Inskribiert hatte Hammerschmid neben Biologie einst auch Medizin. "Aber 2000 Leute im Fight um Labor- und Sezierplätze, diese Massen habe ich als Mädl vom Land damals nicht gepackt", sagt sie.

An der Vetmed gibt es das Gerangel vor Studienbeginn: Auf 220 Plätze in Veterinärmedizin kamen zuletzt 1400 Bewerber. "Nur so können wir patientenorientierte Ausbildung auf bestem Niveau anbieten", sagt Hammerschmid.

Dass sie sich in Medizin nicht durchgerauft hat, das bereut sie ein wenig. Chirurgin und ein Job bei "Ärzte ohne Grenzen", das war auch ein Berufstraum. So wie Designerin, Hammerschmid nahm in der Schule an Mode-Wettbewerben teil.

Dieser Traum zerplatzte an der gescheiterten Aufnahme an der Angewandten. Geschneidert wird gelegentlich noch, zuletzt ein "businesstaugliches" Opernballkleid.

Nichts wurde es auch mit dem Vorsitz in der Rektorenkonferenz: 2013 unterlag sie Heinrich Schmidinger. Ob sie heuer kandidiert, weiß sie noch nicht – "damals wäre es besonders spannend gewesen".

Mühlviertler Spezialität

Bei ihren Hobbys Laufen und Mountainbiken trifft man sie auch im Mühlviertel. Und was genießt sie noch bei Besuchen bei Freunden und dem Vater in Baumgartenberg? "Hacklknödel oder kalte Ripperl" – eine Mühlviertler Spezialität, die Ehemann Michael, der burgenländische und Wiener Wurzeln hat, "überhaupt nicht packt".

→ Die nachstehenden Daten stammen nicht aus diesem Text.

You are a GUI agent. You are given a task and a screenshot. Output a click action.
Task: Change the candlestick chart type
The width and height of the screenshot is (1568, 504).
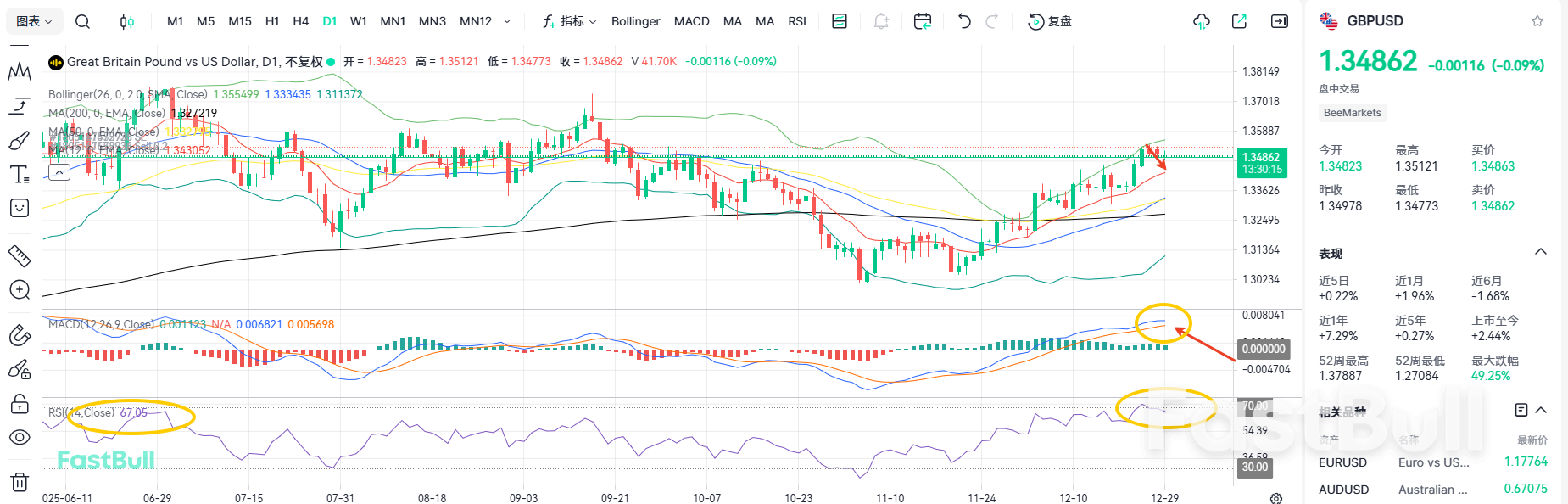pos(126,21)
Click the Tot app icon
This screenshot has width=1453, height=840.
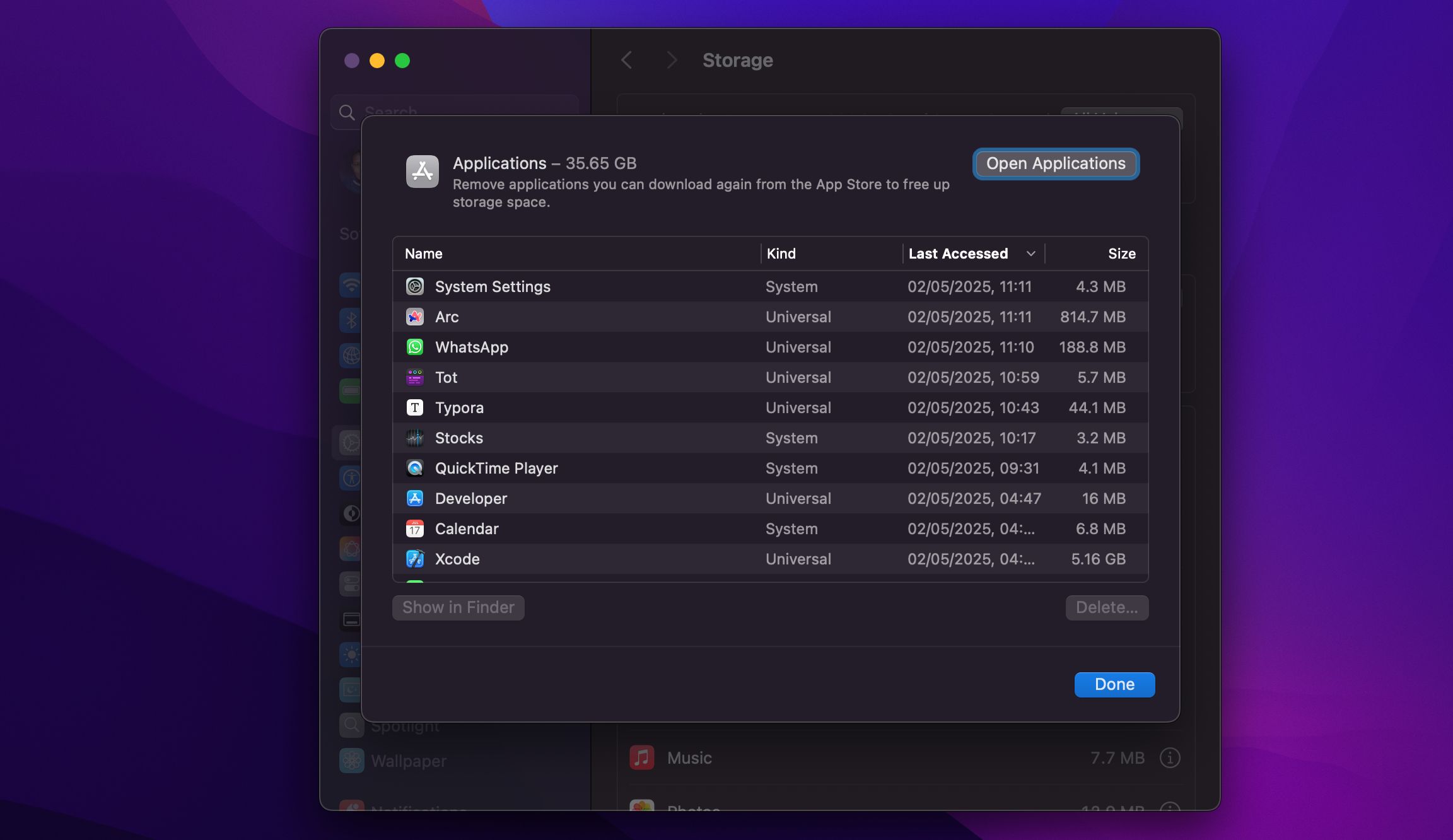pos(414,377)
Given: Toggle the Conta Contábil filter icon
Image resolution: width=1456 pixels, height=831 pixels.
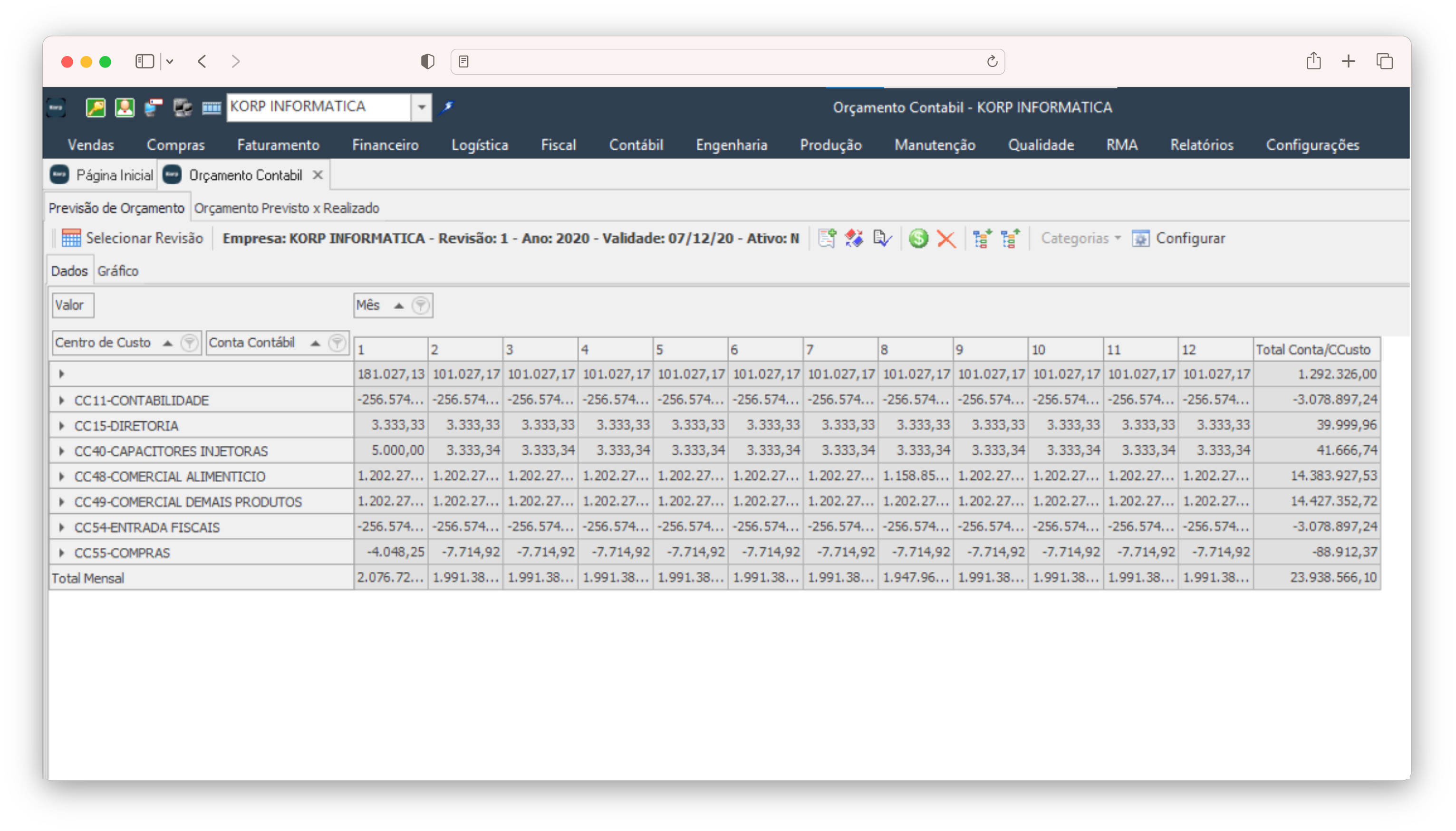Looking at the screenshot, I should point(337,343).
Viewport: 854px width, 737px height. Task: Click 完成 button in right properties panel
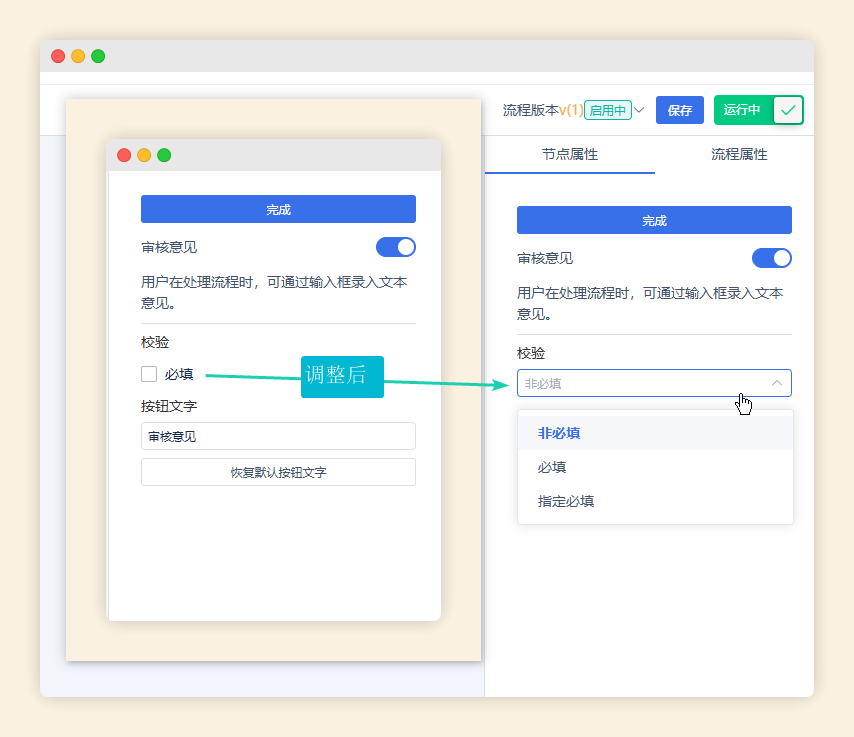click(654, 220)
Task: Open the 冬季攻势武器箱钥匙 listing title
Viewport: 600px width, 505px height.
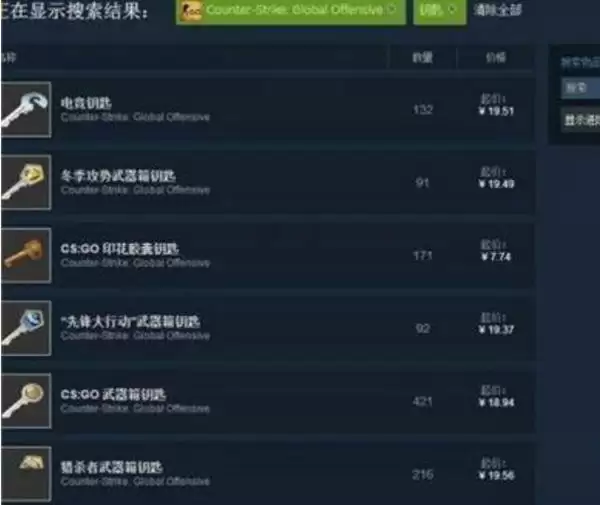Action: (x=118, y=176)
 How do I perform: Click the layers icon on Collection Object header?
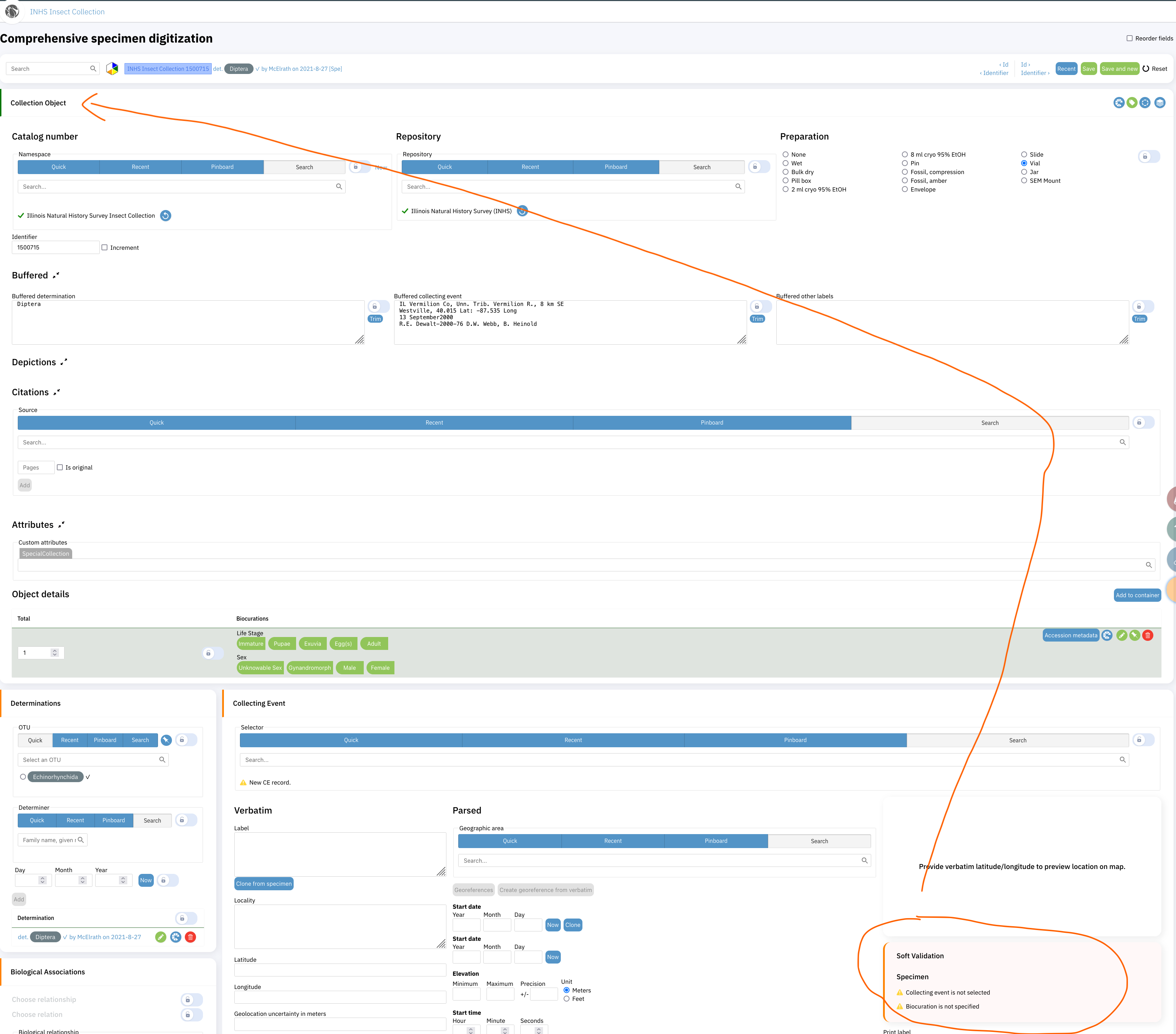1160,103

Wie sieht sie sich selbst – Mostschädl oder Weana Bazi? "Schnell gefragt, Mostschädl, aber in meiner Brust schlagen drei Herzen: ein Wiener, ein Mühlviertler und natürlich ein europäisches."

 

 

Nachgefragt

Heimat ist für mich … „ein Platz, wo ich mich wirklich zuhause und wohlfühlen kann. Das kann überall sein.“

Heimweh nach Oberösterreich bekomme ich … „wenn ich auf der Speisekarte in Wiener Lokalen Hacklknödel – Hascheeknödel – finde.“

Das gibt es nur in Wien ... „Eine einzigartige Kombination aus Metropole und extrem hoher Lebensqualität“

Mein Lieblingsplatz in Wien ... „Der Maurer Berg“

Der größte Unterschied zwischen Wienern und Oberösterreichern... „Oberösterreicher sind sturer, dafür in der Regel zu ihrem Umfeld und dem Leben sehr positiv eingestellt – Wiener manchmal weniger.“

"Das hab’ ich Mädl vom Land nicht gepackt"
Früher musste bei tierärztlichen Untersuchungen dagegen noch Hand angelegt werden.

Info

250 Jahre wird die von Kaiserin Maria Theresia gegründete Veterinärmedizinische Uni Wien heuer: Sie ist die älteste im deutschsprachigen Raum, die drittälteste weltweit. Das wird unter anderem bei einem Tag der offenen Tür am 30. Mai gefeiert.

2300 Studenten sind an der Vetmed eingeschrieben, rund die Hälfte studiert Veterinärmedizin. Acht weitere Studienrichtungen gibt es– etwa Biomedizin, Biotechnologie oder den neuen Studienzweig Mensch-Tier-Beziehung. 80 Prozent der Studierenden sind weiblich. 1300 Mitarbeiter hat die Uni, davon rund 684 wissenschaftliche Mitarbeiter und 40 Professoren.

45.000 Patienten wurden an den fünf Unikliniken im Jahr 2014 betreut – alle Tierarten von Fischen über Kleintiere bis zu Pferden. Weiterer wichtiger Forschungsschwerpunkt ist Lebensmittelsicherheit.